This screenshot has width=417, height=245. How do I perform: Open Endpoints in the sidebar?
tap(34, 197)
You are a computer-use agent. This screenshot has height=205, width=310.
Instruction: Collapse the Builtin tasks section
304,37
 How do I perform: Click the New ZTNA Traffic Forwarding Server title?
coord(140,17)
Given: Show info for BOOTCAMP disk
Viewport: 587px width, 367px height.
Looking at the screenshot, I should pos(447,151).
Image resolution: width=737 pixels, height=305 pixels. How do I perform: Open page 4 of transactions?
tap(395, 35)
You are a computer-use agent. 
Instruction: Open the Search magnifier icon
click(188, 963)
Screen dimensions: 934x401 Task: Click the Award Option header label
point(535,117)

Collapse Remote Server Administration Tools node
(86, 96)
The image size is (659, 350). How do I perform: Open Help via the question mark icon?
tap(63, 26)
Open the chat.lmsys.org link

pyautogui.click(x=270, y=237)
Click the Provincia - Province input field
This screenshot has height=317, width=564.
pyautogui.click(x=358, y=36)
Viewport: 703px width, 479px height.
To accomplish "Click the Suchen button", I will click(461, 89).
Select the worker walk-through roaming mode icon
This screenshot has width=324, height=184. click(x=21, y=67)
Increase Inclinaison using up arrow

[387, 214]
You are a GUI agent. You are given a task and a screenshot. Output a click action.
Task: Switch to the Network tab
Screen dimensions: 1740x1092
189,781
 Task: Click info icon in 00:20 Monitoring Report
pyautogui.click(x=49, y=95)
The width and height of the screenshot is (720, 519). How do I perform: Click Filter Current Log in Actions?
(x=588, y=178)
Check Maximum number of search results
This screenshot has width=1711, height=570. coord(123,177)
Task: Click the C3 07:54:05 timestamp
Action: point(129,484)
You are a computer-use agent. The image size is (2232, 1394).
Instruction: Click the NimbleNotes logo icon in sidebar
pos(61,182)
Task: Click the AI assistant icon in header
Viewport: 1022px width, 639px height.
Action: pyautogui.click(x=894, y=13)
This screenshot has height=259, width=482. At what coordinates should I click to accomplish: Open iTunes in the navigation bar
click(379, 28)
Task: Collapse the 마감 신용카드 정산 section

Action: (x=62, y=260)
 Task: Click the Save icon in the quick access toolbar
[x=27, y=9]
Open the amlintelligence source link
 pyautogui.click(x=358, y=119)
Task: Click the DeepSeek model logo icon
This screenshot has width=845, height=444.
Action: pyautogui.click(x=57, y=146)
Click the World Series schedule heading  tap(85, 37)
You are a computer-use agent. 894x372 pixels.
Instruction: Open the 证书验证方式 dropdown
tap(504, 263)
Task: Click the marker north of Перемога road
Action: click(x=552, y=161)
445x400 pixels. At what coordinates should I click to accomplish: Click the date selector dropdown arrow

TASK BRIEF: Could you repeat the listing above with every "Instruction" switched to "Command" and everything else left unchanged?

RESPONSE FOR THIS EXERCISE:
This screenshot has width=417, height=245. How do I perform: Open Endpoints in the sidebar?
tap(34, 197)
You are a computer-use agent. This screenshot has height=205, width=310.
Command: Collapse the Builtin tasks section
304,37
 How do I perform: Click the New ZTNA Traffic Forwarding Server title?
coord(140,17)
Given: Show info for BOOTCAMP disk
Viewport: 587px width, 367px height.
Looking at the screenshot, I should pos(447,151).
Image resolution: width=737 pixels, height=305 pixels. How do I perform: Open page 4 of transactions?
tap(395, 35)
You are a computer-use agent. 
Command: Open the Search magnifier icon
click(188, 963)
Screen dimensions: 934x401 Task: Click the Award Option header label
point(535,117)

Collapse Remote Server Administration Tools node
(86, 96)
The image size is (659, 350). How do I perform: Open Help via the question mark icon?
tap(63, 26)
Open the chat.lmsys.org link

pyautogui.click(x=270, y=237)
Click the Provincia - Province input field
This screenshot has height=317, width=564.
pyautogui.click(x=358, y=36)
Viewport: 703px width, 479px height.
To accomplish "Click the Suchen button", I will click(461, 89).
Select the worker walk-through roaming mode icon
This screenshot has width=324, height=184. click(x=21, y=67)
Increase Inclinaison using up arrow

[387, 214]
You are a GUI agent. You are given a task and a screenshot. Output a click action.
Task: Switch to the Network tab
Screen dimensions: 1740x1092
189,781
 Task: Click info icon in 00:20 Monitoring Report
pyautogui.click(x=49, y=95)
The width and height of the screenshot is (720, 519). How do I perform: Click Filter Current Log in Actions?
(x=588, y=178)
Check Maximum number of search results
This screenshot has width=1711, height=570. coord(123,177)
Task: Click the C3 07:54:05 timestamp
Action: point(129,484)
You are a computer-use agent. The image size is (2232, 1394).
Command: Click the NimbleNotes logo icon in sidebar
pos(61,182)
Task: Click the AI assistant icon in header
Viewport: 1022px width, 639px height.
Action: pyautogui.click(x=894, y=13)
This screenshot has height=259, width=482. At what coordinates should I click to accomplish: Open iTunes in the navigation bar
click(379, 28)
Task: Collapse the 마감 신용카드 정산 section

Action: (x=62, y=260)
 Task: Click the Save icon in the quick access toolbar
[x=27, y=9]
Open the amlintelligence source link
 pyautogui.click(x=358, y=119)
Task: Click the DeepSeek model logo icon
This screenshot has width=845, height=444.
Action: pyautogui.click(x=57, y=146)
Click the World Series schedule heading  tap(85, 37)
You are a computer-use agent. 894x372 pixels.
Command: Open the 证书验证方式 dropdown
tap(504, 263)
Task: Click the marker north of Перемога road
Action: click(x=552, y=161)
445x400 pixels. At what coordinates should I click to accomplish: Click the date selector dropdown arrow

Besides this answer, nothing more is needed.